= Aim =
From the data below, extract every line from the one containing "You are a computer-use" down through the one containing "[x=185, y=598]", both included, and leave out the pictures.

= Raw data =
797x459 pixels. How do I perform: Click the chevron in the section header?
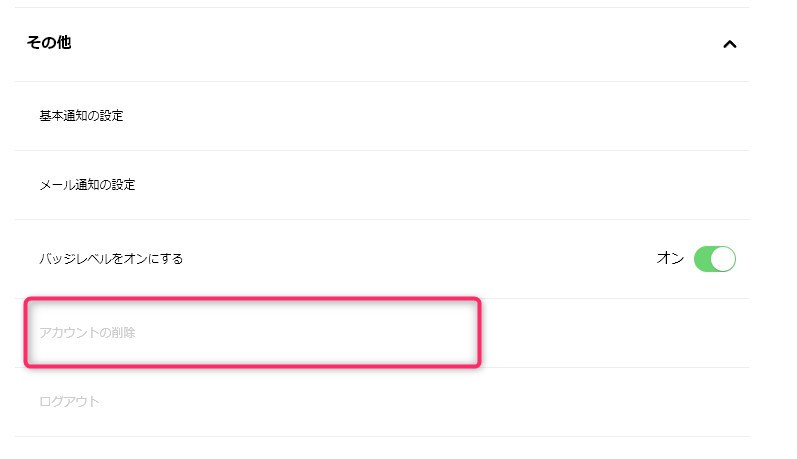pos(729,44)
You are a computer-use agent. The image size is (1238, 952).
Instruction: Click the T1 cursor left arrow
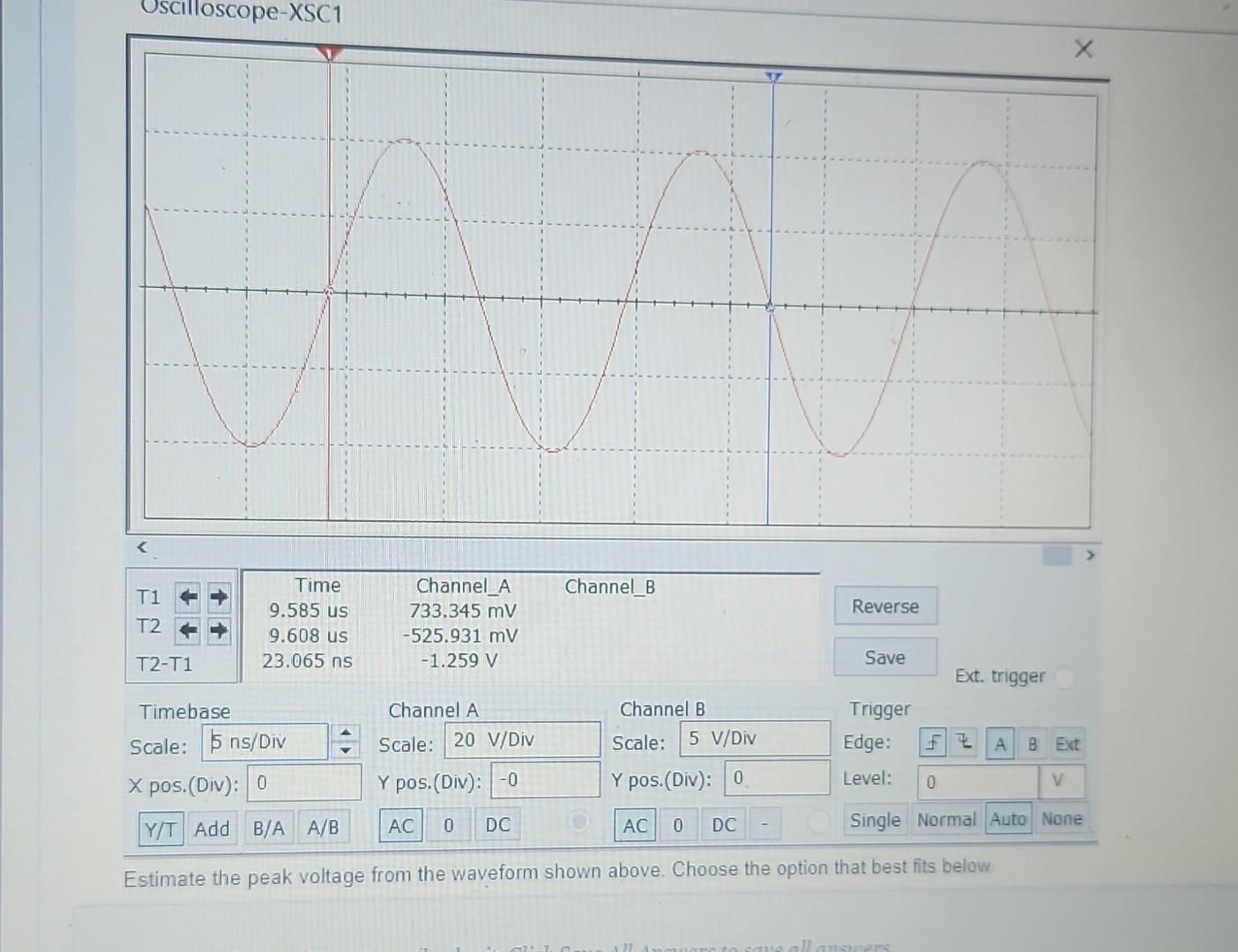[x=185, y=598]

==

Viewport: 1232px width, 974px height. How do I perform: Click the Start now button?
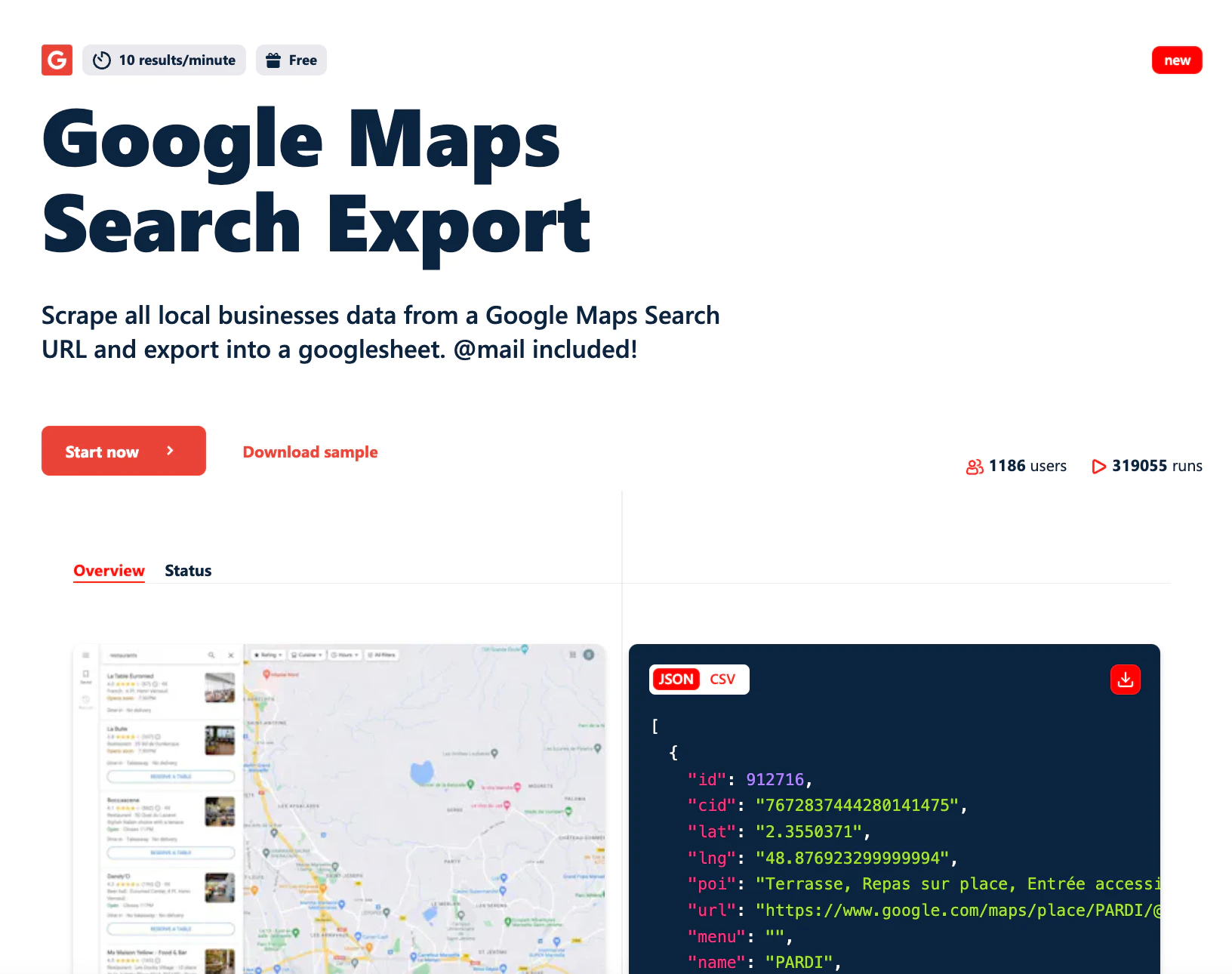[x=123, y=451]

= Written response =
You are a computer-use agent. The image size is (1238, 952).
Instruction: Click the T1 cursor left arrow
[x=185, y=598]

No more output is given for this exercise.